Saturday, January 15, 2011

Day Fifteen 1/15/11

Clouds are so pretty here.
A cloud is a visible mass of water droplets or frozen ice crystals suspended in the atmosphere above the surface of the Earth or other planetary body. Clouds in the Earth's atmosphere are studied in the nephology or cloud physics branch of meteorology. This article concentrates mainly on clouds that form in the troposphere, the lowest layer of the Earth's atmosphere where most of the world's weather is generated. 
Cold air holds less water vapor than warm air, so clouds are formed when the air is lifted and cooled to the point at which it begins to shed vapor it can no longer retain. This is the saturation temperature which is also known as the dewpoint temperature. The altitude of the saturation level determines the altitude of the cloud base. The vapor begins to condense onto airborne hygroscopic particles like dust and salt from sea spray and becomes visible as cloud. Very small water droplets form at lower altitudes below the freezing level and ice crystals or sometimes supercooled water droplets at higher altitudes. This process of cooling and condensation continues until the air achieves temperature equilibrium with the surrounding atmosphere and stops rising. The altitude of equilibrium tends to determine the altitude of the cloud tops, although if the vertical air currents have become very strong, momentum can push the tops to even higher altitudes.
The droplets or crystals that make up a cloud are typically about 0.01 mm (0.00039 in) in diameter. If these continue to grow in size, a process facilitated by strong upward lift and abundant condensation particles, they will eventually become too large and heavy to be supported by the upward air currents and fall to the ground as precipitation. If sufficient condensation nuclei are not present at and above the saturation level, the rising air becomes supersaturated and the formation of cloud is inhibited. The most common agents of upward motion causing condensation are spontaneous convective lift caused by daytime solar heating of unstable air at surface level, lift along a weather front or around a cyclonic low pressure area (anticyclonic in the southern hemisphere) that forces a stable or unstable airmass ro rise over top of a cooler airmass, and orographic lift of the air over mountains.

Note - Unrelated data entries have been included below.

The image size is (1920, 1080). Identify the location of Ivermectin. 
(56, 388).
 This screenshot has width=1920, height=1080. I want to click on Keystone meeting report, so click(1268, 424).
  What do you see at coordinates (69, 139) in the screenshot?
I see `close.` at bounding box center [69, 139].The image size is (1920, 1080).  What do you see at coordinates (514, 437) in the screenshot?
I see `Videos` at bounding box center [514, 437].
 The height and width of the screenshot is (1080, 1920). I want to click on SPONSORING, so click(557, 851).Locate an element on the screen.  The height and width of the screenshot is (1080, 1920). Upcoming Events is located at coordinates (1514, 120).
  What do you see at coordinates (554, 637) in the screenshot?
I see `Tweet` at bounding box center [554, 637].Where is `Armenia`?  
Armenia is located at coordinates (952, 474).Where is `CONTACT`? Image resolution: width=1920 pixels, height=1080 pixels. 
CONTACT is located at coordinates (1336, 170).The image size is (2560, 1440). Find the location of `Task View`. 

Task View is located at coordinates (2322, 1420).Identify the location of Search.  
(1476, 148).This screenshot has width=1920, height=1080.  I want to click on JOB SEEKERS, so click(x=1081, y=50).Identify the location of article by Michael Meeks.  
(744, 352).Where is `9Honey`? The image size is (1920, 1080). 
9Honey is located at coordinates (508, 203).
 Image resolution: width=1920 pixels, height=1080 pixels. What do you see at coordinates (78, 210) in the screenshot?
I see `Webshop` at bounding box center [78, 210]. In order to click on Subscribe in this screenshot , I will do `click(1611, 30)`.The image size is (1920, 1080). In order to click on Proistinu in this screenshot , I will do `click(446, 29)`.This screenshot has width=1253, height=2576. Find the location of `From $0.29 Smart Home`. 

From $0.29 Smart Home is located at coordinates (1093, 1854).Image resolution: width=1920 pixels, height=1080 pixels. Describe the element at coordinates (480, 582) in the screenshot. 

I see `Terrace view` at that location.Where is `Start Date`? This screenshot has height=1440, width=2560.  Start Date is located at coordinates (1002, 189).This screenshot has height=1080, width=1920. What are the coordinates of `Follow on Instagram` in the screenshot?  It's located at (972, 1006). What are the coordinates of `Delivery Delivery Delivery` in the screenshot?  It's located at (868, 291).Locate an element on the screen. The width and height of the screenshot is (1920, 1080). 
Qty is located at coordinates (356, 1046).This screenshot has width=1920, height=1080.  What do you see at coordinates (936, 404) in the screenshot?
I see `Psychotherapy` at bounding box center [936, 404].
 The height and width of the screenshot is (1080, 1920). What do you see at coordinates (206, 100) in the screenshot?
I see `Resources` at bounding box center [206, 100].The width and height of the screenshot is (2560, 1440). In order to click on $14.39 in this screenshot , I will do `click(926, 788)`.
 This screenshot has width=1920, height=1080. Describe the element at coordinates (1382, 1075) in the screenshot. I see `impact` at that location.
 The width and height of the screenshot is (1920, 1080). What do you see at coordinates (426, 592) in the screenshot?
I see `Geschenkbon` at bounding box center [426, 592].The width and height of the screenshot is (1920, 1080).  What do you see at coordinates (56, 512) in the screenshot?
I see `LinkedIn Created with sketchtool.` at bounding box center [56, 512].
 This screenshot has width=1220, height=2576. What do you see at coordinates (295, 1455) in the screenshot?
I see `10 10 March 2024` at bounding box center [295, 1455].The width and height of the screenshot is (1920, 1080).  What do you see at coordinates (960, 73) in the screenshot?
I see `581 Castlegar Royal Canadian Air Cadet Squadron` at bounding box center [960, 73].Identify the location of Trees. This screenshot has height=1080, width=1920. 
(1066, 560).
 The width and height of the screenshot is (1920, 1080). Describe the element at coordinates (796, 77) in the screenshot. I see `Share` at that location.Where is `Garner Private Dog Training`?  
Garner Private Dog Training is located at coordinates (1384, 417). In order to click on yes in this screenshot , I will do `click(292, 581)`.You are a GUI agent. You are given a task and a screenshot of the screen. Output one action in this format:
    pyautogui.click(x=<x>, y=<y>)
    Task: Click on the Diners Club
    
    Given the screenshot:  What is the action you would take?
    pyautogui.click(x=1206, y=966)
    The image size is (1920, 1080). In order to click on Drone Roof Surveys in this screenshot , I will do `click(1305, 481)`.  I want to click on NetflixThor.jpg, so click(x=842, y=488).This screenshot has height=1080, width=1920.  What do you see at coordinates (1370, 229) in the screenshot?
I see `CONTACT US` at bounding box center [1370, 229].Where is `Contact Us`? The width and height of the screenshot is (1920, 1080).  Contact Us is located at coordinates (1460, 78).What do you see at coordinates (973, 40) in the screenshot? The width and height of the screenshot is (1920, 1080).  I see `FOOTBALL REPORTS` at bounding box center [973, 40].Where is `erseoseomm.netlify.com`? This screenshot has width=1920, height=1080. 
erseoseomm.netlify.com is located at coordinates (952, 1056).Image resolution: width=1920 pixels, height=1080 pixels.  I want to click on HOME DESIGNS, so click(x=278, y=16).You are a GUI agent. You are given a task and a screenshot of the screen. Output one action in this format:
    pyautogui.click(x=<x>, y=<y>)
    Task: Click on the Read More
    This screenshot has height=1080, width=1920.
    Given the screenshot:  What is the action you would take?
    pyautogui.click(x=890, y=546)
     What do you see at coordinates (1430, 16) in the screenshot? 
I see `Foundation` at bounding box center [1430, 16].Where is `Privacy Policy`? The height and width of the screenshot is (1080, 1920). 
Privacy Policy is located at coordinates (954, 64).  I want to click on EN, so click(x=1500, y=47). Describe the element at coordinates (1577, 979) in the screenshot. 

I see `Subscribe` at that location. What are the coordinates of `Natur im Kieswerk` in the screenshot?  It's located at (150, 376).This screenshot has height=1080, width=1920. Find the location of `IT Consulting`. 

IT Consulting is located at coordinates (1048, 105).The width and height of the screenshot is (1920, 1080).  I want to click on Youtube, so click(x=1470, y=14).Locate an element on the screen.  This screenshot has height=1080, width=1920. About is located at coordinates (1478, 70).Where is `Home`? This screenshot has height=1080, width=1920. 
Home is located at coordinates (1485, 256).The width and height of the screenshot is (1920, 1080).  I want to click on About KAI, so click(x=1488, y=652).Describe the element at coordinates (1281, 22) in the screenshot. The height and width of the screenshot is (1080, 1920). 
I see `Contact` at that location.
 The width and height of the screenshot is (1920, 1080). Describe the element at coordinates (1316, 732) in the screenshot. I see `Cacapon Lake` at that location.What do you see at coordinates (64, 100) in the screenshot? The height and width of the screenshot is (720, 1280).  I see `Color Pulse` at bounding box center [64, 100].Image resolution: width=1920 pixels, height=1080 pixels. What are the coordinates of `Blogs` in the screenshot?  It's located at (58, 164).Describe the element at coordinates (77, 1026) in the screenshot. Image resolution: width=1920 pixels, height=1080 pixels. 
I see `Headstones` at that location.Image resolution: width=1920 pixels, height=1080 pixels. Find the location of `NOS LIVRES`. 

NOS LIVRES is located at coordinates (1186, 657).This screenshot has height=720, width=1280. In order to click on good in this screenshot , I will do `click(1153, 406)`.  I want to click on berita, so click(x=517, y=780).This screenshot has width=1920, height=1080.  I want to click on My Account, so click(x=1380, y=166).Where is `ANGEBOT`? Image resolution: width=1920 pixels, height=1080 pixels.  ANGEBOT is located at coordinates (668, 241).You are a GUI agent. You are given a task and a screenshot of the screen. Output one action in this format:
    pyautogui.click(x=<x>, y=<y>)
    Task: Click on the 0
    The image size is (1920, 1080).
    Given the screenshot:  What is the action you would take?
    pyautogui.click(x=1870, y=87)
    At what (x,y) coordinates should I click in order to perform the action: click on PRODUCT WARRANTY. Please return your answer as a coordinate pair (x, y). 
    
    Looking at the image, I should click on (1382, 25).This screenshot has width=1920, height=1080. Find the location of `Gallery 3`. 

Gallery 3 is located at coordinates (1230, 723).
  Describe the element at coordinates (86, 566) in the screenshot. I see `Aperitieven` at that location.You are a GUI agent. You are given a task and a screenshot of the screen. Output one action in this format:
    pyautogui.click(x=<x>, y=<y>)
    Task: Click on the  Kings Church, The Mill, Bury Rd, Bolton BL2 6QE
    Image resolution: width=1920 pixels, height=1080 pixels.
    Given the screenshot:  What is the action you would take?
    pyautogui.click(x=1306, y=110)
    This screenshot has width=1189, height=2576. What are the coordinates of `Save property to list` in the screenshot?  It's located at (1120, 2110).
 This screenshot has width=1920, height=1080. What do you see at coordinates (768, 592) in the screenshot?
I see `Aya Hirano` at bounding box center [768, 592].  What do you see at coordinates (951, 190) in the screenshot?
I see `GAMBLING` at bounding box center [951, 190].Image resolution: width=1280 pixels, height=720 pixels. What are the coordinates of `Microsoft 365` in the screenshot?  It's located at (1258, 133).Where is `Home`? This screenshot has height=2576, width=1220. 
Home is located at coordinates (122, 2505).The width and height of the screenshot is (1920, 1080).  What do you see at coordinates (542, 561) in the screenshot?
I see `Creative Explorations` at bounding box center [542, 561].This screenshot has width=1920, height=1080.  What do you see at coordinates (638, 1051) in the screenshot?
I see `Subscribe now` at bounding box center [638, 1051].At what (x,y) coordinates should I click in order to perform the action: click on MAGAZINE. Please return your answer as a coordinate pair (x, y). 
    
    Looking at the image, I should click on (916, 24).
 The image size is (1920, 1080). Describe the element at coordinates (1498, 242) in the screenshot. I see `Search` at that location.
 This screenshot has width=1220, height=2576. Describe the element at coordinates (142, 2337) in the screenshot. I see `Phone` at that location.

Colder air at surface level absorbs less moisture than warm air and thus tends to be more stable. If this type of airmass moves over water, it may become more unstable and subject to spontaneous convective lift; otherwise it requires the external forces of frontal, orographic, or cyclonic lift to trigger cloud formation. At the other extreme, if an airmass that is already warm and unstable is subjected to the additional forces of a strong external lifting agent like a fast moving cold front, the results can be explosive with very powerful air currents resulting in the formation of severe thunderstorms and tornado's.
This post is for Kyle Silfee. He loves the Colorado clouds.